Abstract

Equilibrium studies of guanidine hydrochloride (GdnHCl)-induced unfolding of dimeric arginine kinase (AK) from sea cucumber have been performed by monitoring by enzyme activity, intrinsic protein fluorescence, circular dichroism (CD), 1-anilinonaphthalene-8sulfonate (ANS) binding, size-exclusion chromatography and glutaraldehyde cross-linking. The unfolding is a multiphasic process involving at least two dimeric intermediates. The first intermediate, I1, which exists at 0-0.4 M GdnHCl, is a compact inactive dimer lacking partial global structure, while the second dimeric intermediate, I2, formed at 0.5-2.0 M GdnHCl, possesses characteristics similar to the globular folding intermediates described in the literature.
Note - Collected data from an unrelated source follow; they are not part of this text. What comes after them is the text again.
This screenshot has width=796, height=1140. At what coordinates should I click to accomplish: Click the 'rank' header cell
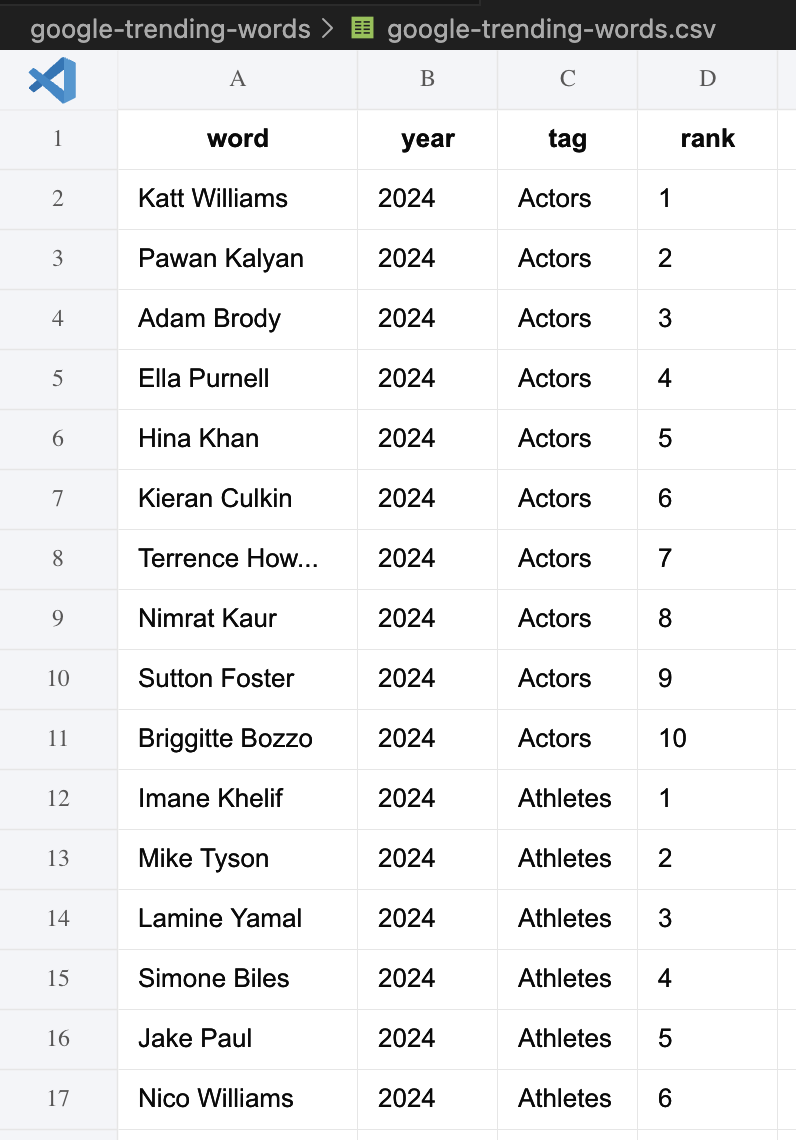(707, 139)
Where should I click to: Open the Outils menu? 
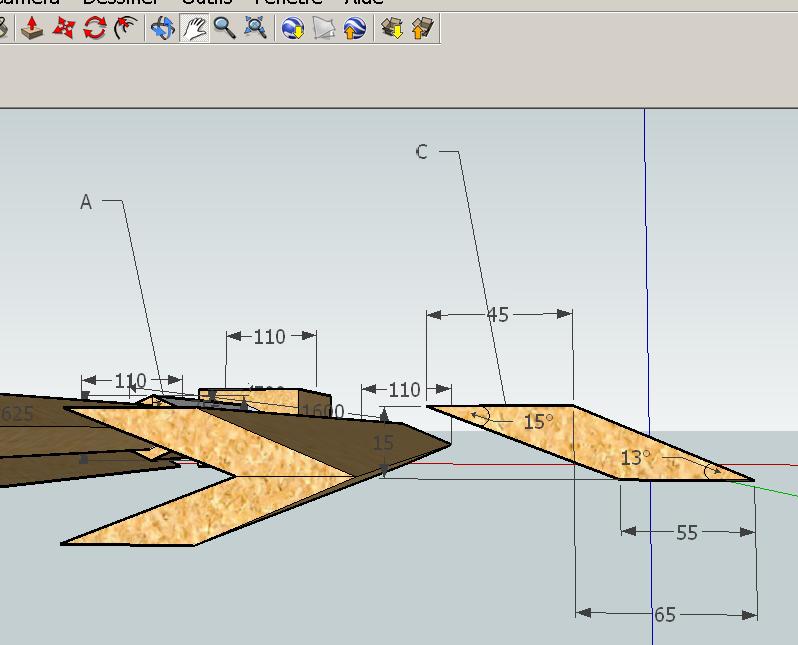(207, 2)
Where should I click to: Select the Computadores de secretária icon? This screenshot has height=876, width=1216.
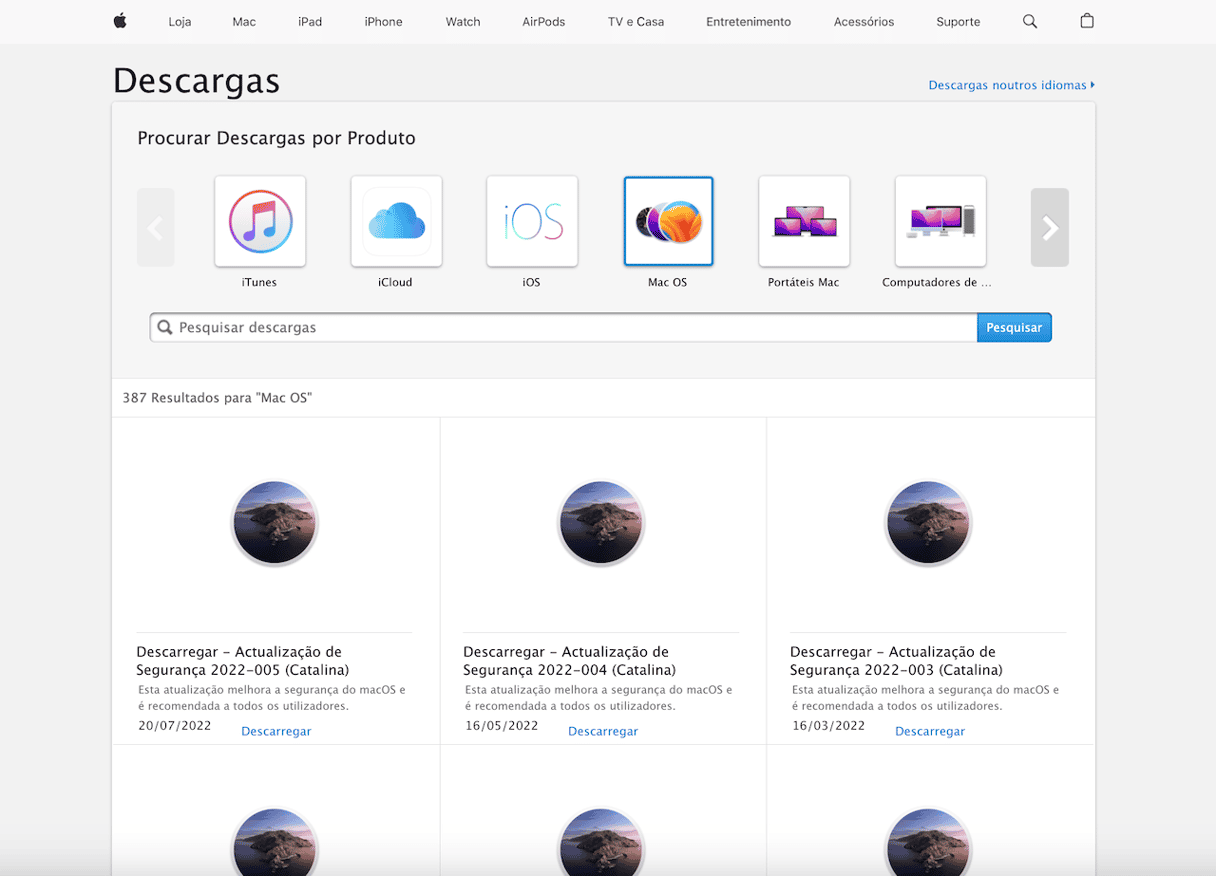pyautogui.click(x=940, y=221)
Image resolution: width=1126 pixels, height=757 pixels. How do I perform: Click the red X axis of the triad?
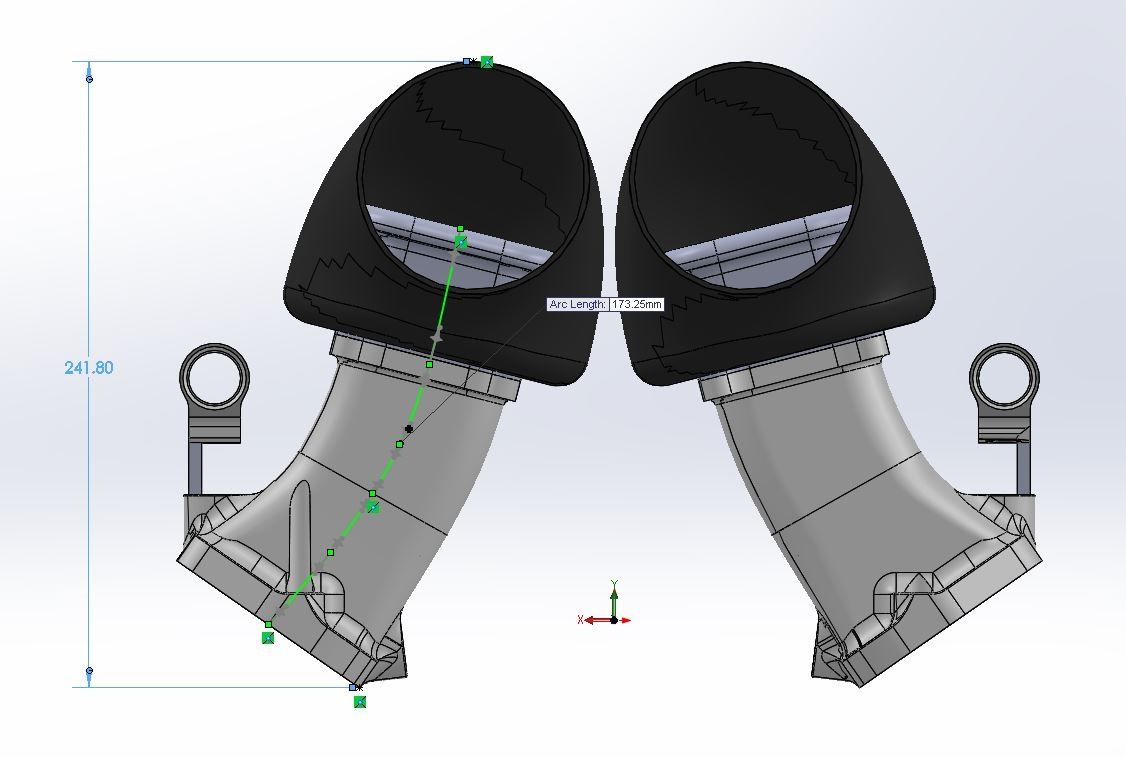click(592, 620)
The whole unfolding process can be described as follows: (1) inactivation and the appearance of the dimeric intermediate I1; (2) sudden unwinding of I1 to another dimeric intermediate, I2; (3) dissociation of dimeric intermediate I2 to monomers U. The refolding processes initiated by rapid dilution in renaturation buffers indicate that denaturation at low GdnHCl concentrations (below 0.4 M GdnHCl) is reversible and that there seems to be an energy barrier between the two intermediates (0.4-0.5 M GdnHCl), which makes it difficult for AK denatured at high GdnHCl concentrations (above 0.5 M) to reconstitute and regain its catalytic activity completely.